__ABOUT THIS EXERCISE__
Print exactly the lines from the one that contains "This screenshot has height=520, width=900." through the last line of the material, both included, and leave out all pictures.

__STUDY MATERIAL__
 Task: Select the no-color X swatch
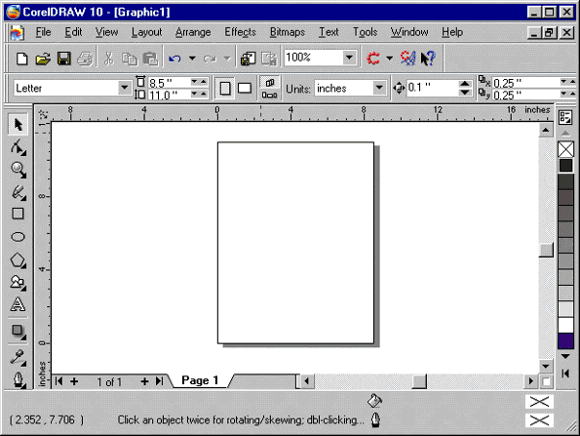[566, 149]
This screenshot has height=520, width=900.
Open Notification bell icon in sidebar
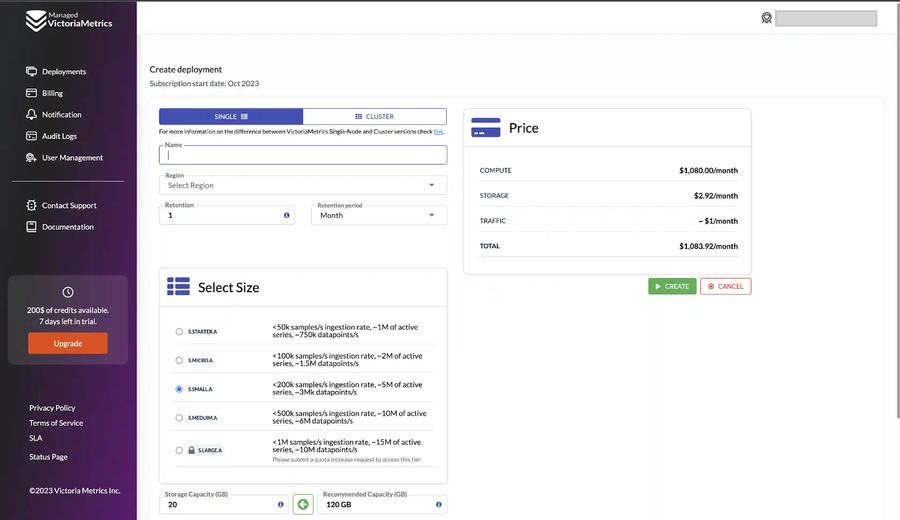(32, 114)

__RESPONSE FOR THIS EXERCISE__
This screenshot has height=520, width=900.
Open Notification bell icon in sidebar
(32, 114)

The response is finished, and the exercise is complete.